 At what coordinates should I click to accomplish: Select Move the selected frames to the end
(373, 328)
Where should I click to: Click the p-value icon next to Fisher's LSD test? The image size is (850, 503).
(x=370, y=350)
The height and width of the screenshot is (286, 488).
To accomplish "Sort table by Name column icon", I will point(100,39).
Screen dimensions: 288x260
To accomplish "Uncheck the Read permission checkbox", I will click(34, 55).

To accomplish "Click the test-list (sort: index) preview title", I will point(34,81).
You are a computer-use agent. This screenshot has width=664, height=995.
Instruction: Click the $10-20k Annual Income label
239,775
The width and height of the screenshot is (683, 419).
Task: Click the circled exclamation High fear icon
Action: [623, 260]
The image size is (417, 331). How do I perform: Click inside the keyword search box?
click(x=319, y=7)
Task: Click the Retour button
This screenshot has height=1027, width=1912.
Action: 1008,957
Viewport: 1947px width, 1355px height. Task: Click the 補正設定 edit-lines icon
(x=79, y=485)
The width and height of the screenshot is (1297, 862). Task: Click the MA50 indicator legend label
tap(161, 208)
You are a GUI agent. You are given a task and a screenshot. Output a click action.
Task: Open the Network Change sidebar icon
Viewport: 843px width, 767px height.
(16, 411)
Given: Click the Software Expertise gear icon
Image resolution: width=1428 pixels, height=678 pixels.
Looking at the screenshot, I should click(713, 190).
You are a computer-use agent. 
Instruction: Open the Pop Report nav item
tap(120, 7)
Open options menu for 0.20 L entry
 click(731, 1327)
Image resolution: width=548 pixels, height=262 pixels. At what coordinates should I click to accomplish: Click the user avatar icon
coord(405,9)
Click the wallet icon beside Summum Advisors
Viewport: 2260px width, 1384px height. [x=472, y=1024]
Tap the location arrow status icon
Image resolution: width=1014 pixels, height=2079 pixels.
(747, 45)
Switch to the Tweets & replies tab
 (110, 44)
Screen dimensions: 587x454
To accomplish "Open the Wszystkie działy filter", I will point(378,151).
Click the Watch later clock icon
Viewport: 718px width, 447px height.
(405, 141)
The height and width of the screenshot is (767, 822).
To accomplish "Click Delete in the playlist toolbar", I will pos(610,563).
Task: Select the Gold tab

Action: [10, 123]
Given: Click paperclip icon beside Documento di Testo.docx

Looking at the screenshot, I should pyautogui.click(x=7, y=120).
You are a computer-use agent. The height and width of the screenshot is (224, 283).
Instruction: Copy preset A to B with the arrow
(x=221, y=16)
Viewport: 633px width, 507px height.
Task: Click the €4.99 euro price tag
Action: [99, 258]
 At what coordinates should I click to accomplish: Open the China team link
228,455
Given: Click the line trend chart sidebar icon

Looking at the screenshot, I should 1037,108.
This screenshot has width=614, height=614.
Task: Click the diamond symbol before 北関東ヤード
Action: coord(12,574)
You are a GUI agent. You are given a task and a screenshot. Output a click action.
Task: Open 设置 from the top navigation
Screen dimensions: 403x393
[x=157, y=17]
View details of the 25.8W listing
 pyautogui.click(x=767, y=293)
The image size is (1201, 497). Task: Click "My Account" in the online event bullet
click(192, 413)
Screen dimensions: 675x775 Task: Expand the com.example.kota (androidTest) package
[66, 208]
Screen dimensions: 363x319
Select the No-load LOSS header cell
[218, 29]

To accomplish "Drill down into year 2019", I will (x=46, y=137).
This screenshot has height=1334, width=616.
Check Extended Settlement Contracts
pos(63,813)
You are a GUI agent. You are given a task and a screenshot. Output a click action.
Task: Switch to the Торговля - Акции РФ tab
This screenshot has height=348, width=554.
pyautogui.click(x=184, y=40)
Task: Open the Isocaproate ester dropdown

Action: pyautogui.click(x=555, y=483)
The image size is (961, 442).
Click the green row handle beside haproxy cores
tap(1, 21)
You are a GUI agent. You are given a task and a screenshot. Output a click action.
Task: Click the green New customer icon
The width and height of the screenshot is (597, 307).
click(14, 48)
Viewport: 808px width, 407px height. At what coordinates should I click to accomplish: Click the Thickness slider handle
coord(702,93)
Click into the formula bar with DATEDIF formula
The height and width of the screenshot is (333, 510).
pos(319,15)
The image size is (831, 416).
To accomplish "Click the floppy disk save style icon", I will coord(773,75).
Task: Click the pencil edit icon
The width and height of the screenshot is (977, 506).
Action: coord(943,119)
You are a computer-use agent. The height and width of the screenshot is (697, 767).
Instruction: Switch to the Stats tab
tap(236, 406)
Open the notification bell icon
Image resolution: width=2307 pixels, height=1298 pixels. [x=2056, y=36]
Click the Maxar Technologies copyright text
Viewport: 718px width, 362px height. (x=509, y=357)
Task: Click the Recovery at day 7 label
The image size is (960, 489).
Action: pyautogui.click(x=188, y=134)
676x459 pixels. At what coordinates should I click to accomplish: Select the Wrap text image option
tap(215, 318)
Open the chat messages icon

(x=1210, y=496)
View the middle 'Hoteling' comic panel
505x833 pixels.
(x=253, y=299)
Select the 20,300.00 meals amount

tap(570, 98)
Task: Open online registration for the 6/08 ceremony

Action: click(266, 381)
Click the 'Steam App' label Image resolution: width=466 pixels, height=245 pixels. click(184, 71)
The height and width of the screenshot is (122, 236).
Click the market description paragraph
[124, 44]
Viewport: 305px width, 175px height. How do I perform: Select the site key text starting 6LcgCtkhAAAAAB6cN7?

Direction
Copy out all of the data above word for word, with nothing changed.

Solution for this problem
 At what coordinates should I click to accomplish: Select Move the selected frames to the end
(373, 328)
Where should I click to: Click the p-value icon next to Fisher's LSD test? The image size is (850, 503).
(x=370, y=350)
The height and width of the screenshot is (286, 488).
To accomplish "Sort table by Name column icon", I will point(100,39).
Screen dimensions: 288x260
To accomplish "Uncheck the Read permission checkbox", I will click(34, 55).

To accomplish "Click the test-list (sort: index) preview title", I will point(34,81).
You are a computer-use agent. This screenshot has width=664, height=995.
Instruction: Click the $10-20k Annual Income label
239,775
The width and height of the screenshot is (683, 419).
Task: Click the circled exclamation High fear icon
Action: [623, 260]
The image size is (417, 331). How do I perform: Click inside the keyword search box?
click(x=319, y=7)
Task: Click the Retour button
This screenshot has height=1027, width=1912.
Action: 1008,957
Viewport: 1947px width, 1355px height. Task: Click the 補正設定 edit-lines icon
(x=79, y=485)
The width and height of the screenshot is (1297, 862). Task: Click the MA50 indicator legend label
tap(161, 208)
You are a GUI agent. You are given a task and a screenshot. Output a click action.
Task: Open the Network Change sidebar icon
Viewport: 843px width, 767px height.
(16, 411)
Given: Click the Software Expertise gear icon
Image resolution: width=1428 pixels, height=678 pixels.
Looking at the screenshot, I should click(713, 190).
You are a computer-use agent. 
Instruction: Open the Pop Report nav item
tap(120, 7)
Open options menu for 0.20 L entry
 click(731, 1327)
Image resolution: width=548 pixels, height=262 pixels. At what coordinates should I click to accomplish: Click the user avatar icon
coord(405,9)
Click the wallet icon beside Summum Advisors
Viewport: 2260px width, 1384px height. [x=472, y=1024]
Tap the location arrow status icon
Image resolution: width=1014 pixels, height=2079 pixels.
(747, 45)
Switch to the Tweets & replies tab
 (110, 44)
Screen dimensions: 587x454
To accomplish "Open the Wszystkie działy filter", I will point(378,151).
Click the Watch later clock icon
Viewport: 718px width, 447px height.
(405, 141)
The height and width of the screenshot is (767, 822).
To accomplish "Click Delete in the playlist toolbar", I will pos(610,563).
Task: Select the Gold tab

Action: [10, 123]
Given: Click paperclip icon beside Documento di Testo.docx

Looking at the screenshot, I should pyautogui.click(x=7, y=120).
You are a computer-use agent. The height and width of the screenshot is (224, 283).
Instruction: Copy preset A to B with the arrow
(x=221, y=16)
Viewport: 633px width, 507px height.
Task: Click the €4.99 euro price tag
Action: [99, 258]
 At what coordinates should I click to accomplish: Open the China team link
228,455
Given: Click the line trend chart sidebar icon

Looking at the screenshot, I should 1037,108.
This screenshot has width=614, height=614.
Task: Click the diamond symbol before 北関東ヤード
Action: coord(12,574)
You are a GUI agent. You are given a task and a screenshot. Output a click action.
Task: Open 设置 from the top navigation
Screen dimensions: 403x393
[x=157, y=17]
View details of the 25.8W listing
 pyautogui.click(x=767, y=293)
The image size is (1201, 497). Task: Click "My Account" in the online event bullet
click(192, 413)
Screen dimensions: 675x775 Task: Expand the com.example.kota (androidTest) package
[66, 208]
Screen dimensions: 363x319
Select the No-load LOSS header cell
[218, 29]

To accomplish "Drill down into year 2019", I will (x=46, y=137).
This screenshot has height=1334, width=616.
Check Extended Settlement Contracts
pos(63,813)
You are a GUI agent. You are given a task and a screenshot. Output a click action.
Task: Switch to the Торговля - Акции РФ tab
This screenshot has height=348, width=554.
pyautogui.click(x=184, y=40)
Task: Open the Isocaproate ester dropdown

Action: pyautogui.click(x=555, y=483)
The image size is (961, 442).
Click the green row handle beside haproxy cores
tap(1, 21)
You are a GUI agent. You are given a task and a screenshot. Output a click action.
Task: Click the green New customer icon
The width and height of the screenshot is (597, 307).
click(14, 48)
Viewport: 808px width, 407px height. At what coordinates should I click to accomplish: Click the Thickness slider handle
coord(702,93)
Click into the formula bar with DATEDIF formula
The height and width of the screenshot is (333, 510).
pos(319,15)
The image size is (831, 416).
To accomplish "Click the floppy disk save style icon", I will coord(773,75).
Task: Click the pencil edit icon
The width and height of the screenshot is (977, 506).
Action: coord(943,119)
You are a computer-use agent. The height and width of the screenshot is (697, 767).
Instruction: Switch to the Stats tab
tap(236, 406)
Open the notification bell icon
Image resolution: width=2307 pixels, height=1298 pixels. [x=2056, y=36]
Click the Maxar Technologies copyright text
Viewport: 718px width, 362px height. (x=509, y=357)
Task: Click the Recovery at day 7 label
The image size is (960, 489).
Action: pyautogui.click(x=188, y=134)
676x459 pixels. At what coordinates should I click to accomplish: Select the Wrap text image option
tap(215, 318)
Open the chat messages icon

(x=1210, y=496)
View the middle 'Hoteling' comic panel
505x833 pixels.
(x=253, y=299)
Select the 20,300.00 meals amount

tap(570, 98)
Task: Open online registration for the 6/08 ceremony

Action: click(266, 381)
Click the 'Steam App' label Image resolution: width=466 pixels, height=245 pixels. click(184, 71)
The height and width of the screenshot is (122, 236).
Click the market description paragraph
[124, 44]
Viewport: 305px width, 175px height. How do I perform: Select the site key text starting 6LcgCtkhAAAAAB6cN7?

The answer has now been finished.